I am always a little hasty about trying new things. Being from the old school, this is especially true when it comes to my 8-string. However, I needed to fill in for a cover band’s bassist where a different tone would make or break the performance so I thought I would give the Zoom B3 Bass Guitar Effects and Amp Simulator a go. The first thing I noticed about the pedal was that it was really easy to navigate and that was important. This band was made up of friends of friends… and I am always a little anxious to get on stage with guys have been playing together for years – and I’m the new guy. So that easy navigating worked well with my nerves.
At home, I noticed that it was very responsive and versatile. Versatility was more important playing with a cover band than anything. I normally keep it simple when I play on stage – so the versatility of capturing the sound of an original band in a cover band is clearly something that must be considered when you are buying a pedal for that specific reason.
The tone held up great all through the show and I liked it so much that I have even began to work it into a few of my own shows. While I will always be the old school guy at the local bar, at this great price, sound and navigation… I just may be coming around to the 21st century.
As with most multi-function pedals, the DigiTech BP200 Bass Multi-Effects Processor with Expression Pedal comes with pretty standard features: tuning, rhythms, an often bewildering array of effects, presets, and parameters…
The difference with this pedal is that it is actually easy to use, like all DigiTech products I’ve used.
Where it differs a bit from other pedals is the addition of the so called Expression Pedal, which can be assigned to control three parameters to vary the effect as you play.
Those effects come in two models, cabinet and amp, so you can go from the studio to gig (where a more punchy sound is useful) without the need for another bit of kit.
The pedal feels rugged and durable, as it’s mainly made from metal, and the bright LCD panel is both large and readable. At first sight, the lack of knobs and buttons is a bit off-putting, especially if you’re more used to equalizers and arrays of knobs to control effects, but it’s refreshing.
In fact, the simple user interface, very well explained in the manual, actually makes the pedal easier to use.
Thanks to the clever electronics, with the AudioDNA DSP processor at the core, there’s also almost no hum, and less lag than you sometimes get from low-priced effects processors.
All in all, the DigiTech BP200 Bass Multi-Effects Processor with Expression Pedal is a great addition to any musician’s home studio or gig bag.
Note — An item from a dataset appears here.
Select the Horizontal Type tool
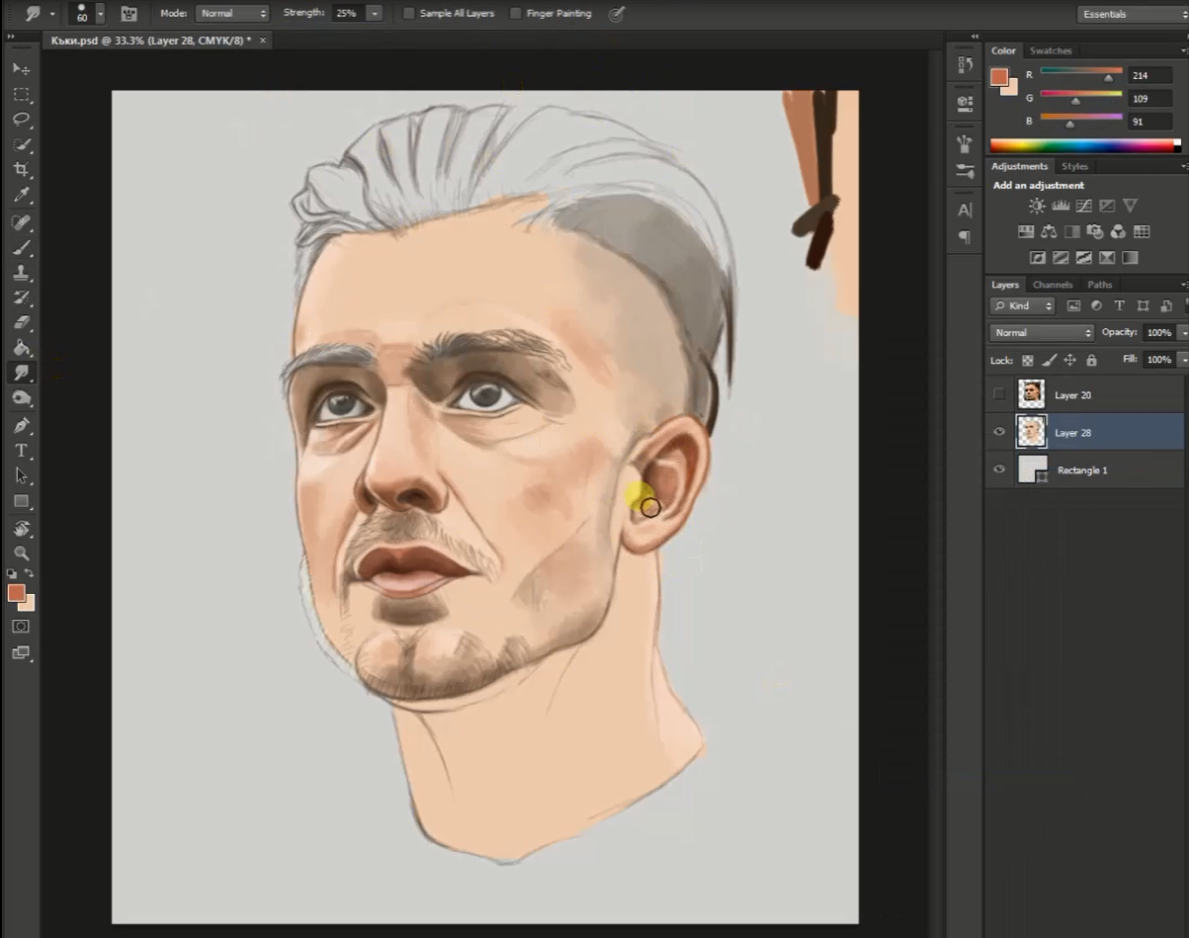Image resolution: width=1189 pixels, height=938 pixels. point(21,451)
And for the price, it offers the most comprehensive array of effects and rugged durability in its class.
When it comes to signal chain effects, it can be all about the guitar players. Bass players also want cool sounds. The VOX STOMPLAB2B Multi-Effects Modeling Pedal for Bass Guitar provides just that to amateur and professional bassists. The Stomplab is the bass version of the popular guitar multi-effects unit.
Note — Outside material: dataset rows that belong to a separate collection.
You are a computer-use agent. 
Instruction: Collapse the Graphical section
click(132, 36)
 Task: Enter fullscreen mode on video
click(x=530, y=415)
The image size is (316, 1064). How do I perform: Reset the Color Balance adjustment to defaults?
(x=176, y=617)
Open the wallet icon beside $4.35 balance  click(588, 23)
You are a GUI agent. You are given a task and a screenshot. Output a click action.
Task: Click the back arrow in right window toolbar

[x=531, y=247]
I played with this floor unit for about 3 hours in my home studio. After that, I came to realize that the VOX STOMPLAB2B Multi-Effects Modeling Pedal for Bass Guitar is a great product for the beginning bass player that is new to effects. It gives a ton of options so that they can find something that they like and tailor it to their tastes.
The sounds on the 2B are categorized by musical genre. There are 11 different options including jazz, metal, and two different kinds of funk. Once you choose the category that you want, you can edit it from there using the digital interface. The sound can also be controlled via the expression pedal that is hardwired to the pedal. If you need a tuner, it has that too.
The digital interface makes it pretty easy to edit each sound and save it so it can be recalled live. There are 100 presets to get you started. Each preset has 61 different parameters that can be edited. It runs on an AC adapter or 4 AA batteries. I think it sounds a little better with the AC adapter. This is a lot of pedal for the low price this pedal comes at.